# [Given data]
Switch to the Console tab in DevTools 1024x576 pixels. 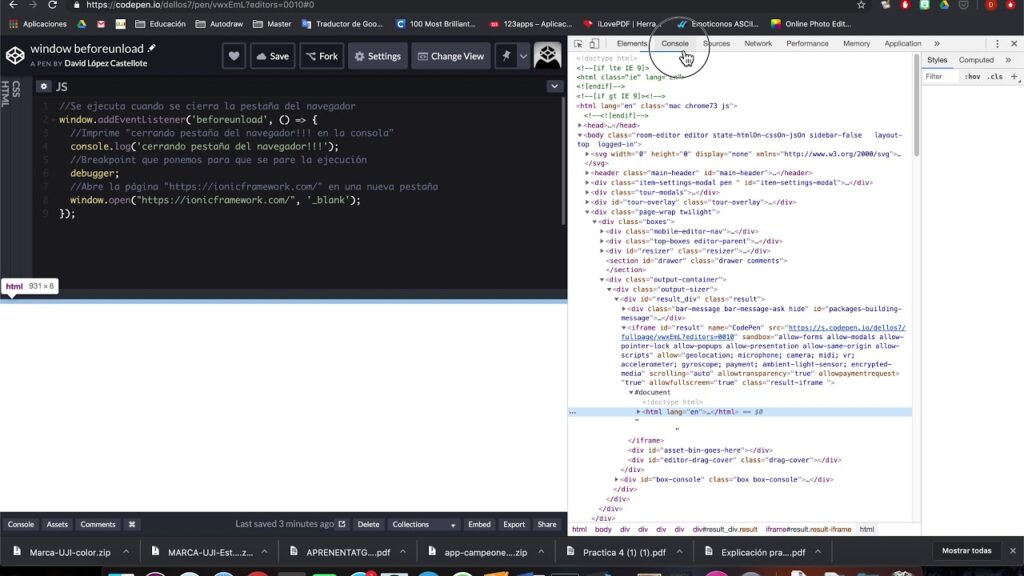(674, 44)
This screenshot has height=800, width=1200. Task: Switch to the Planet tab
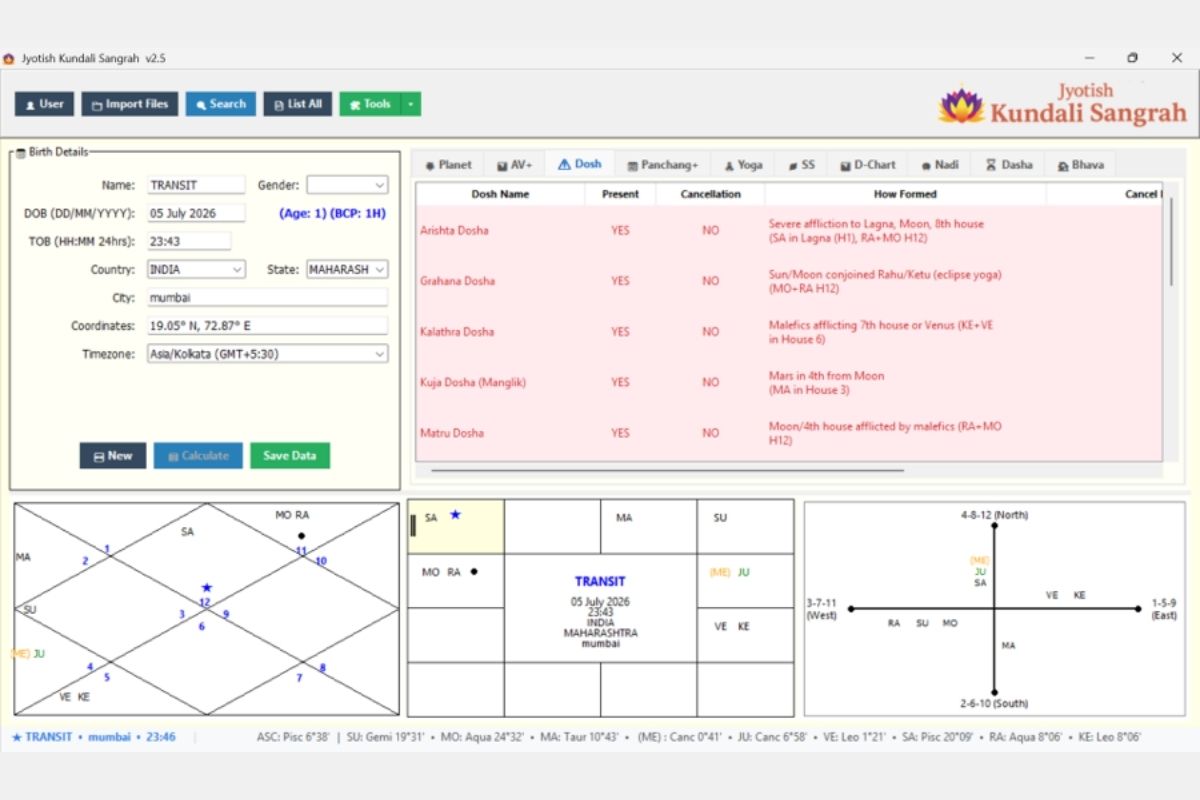[448, 165]
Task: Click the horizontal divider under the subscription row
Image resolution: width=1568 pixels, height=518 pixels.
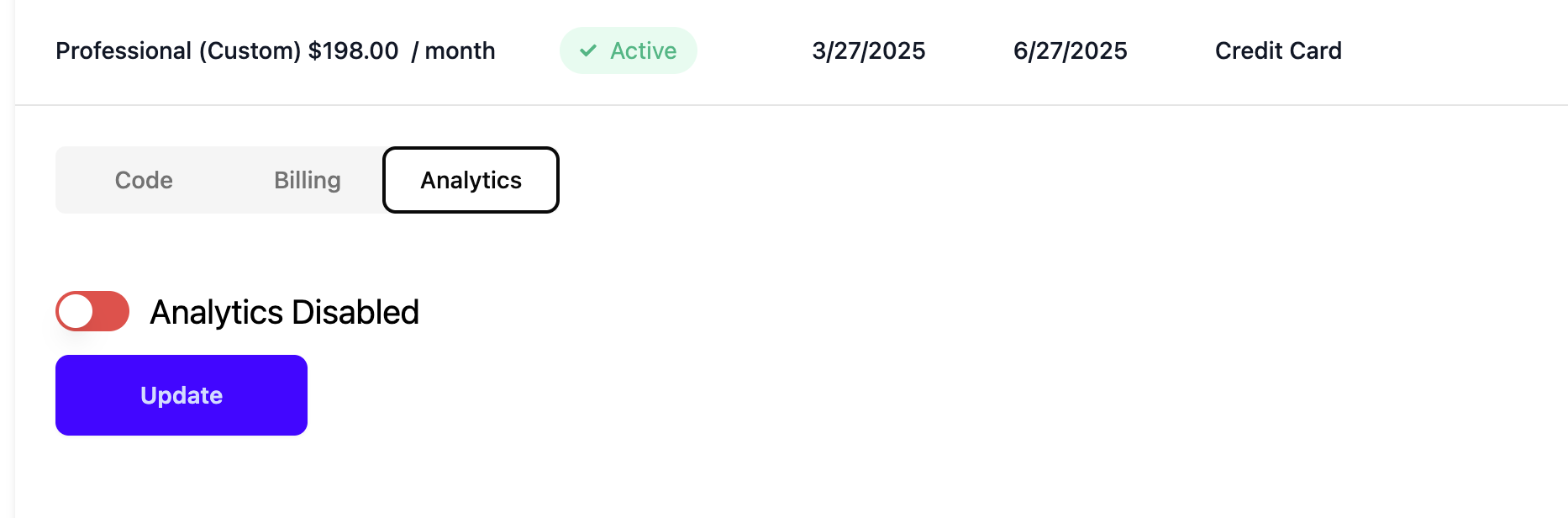Action: pos(792,105)
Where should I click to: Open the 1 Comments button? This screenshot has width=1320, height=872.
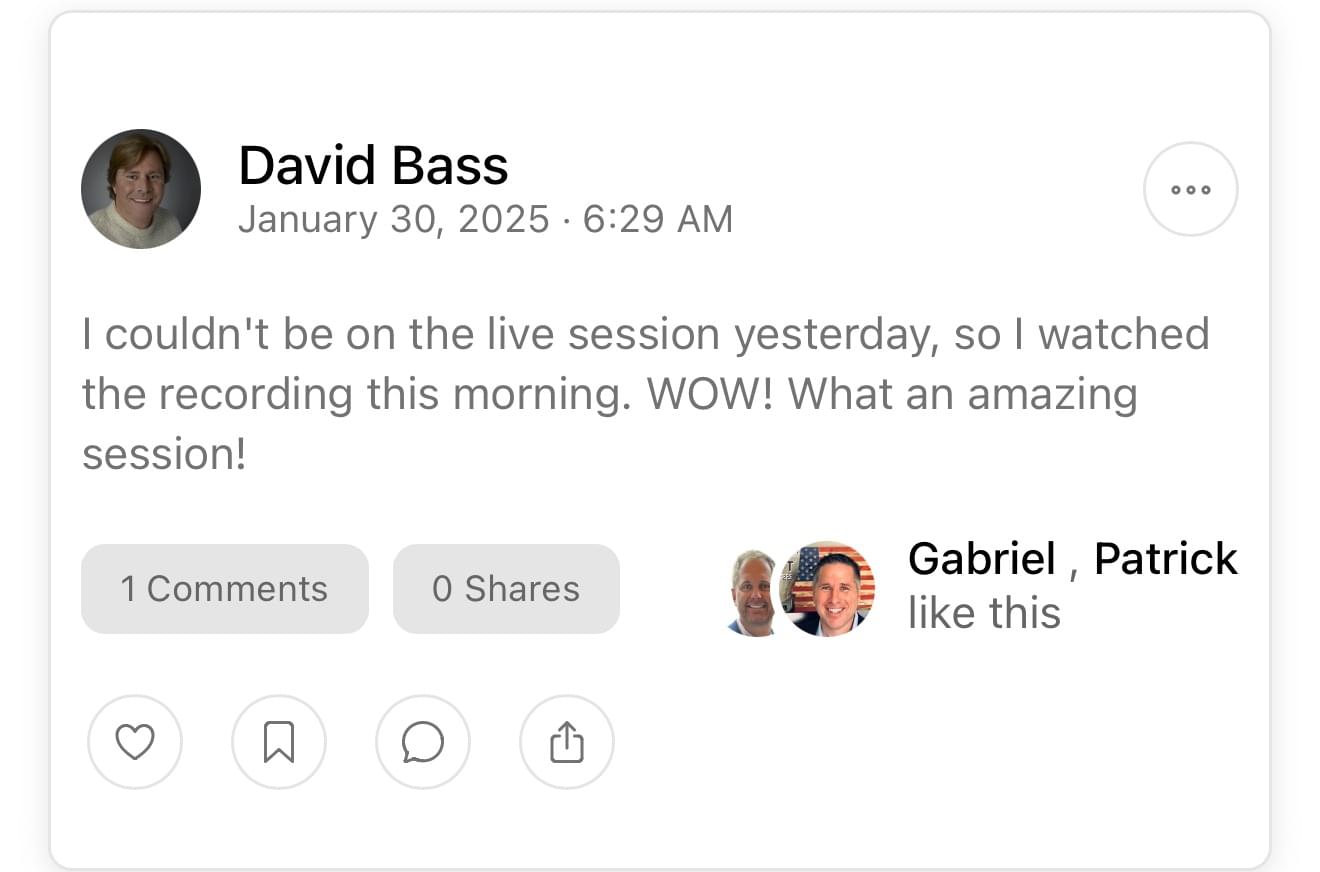point(224,589)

# [Instructions to follow]
Restate word for word the lines above that start at the line containing "Where should I" and run to the end of the listing; exclude the pictures.

# [Solution for this problem]
Where should I click to: Open the 1 Comments button? This screenshot has width=1320, height=872.
point(224,589)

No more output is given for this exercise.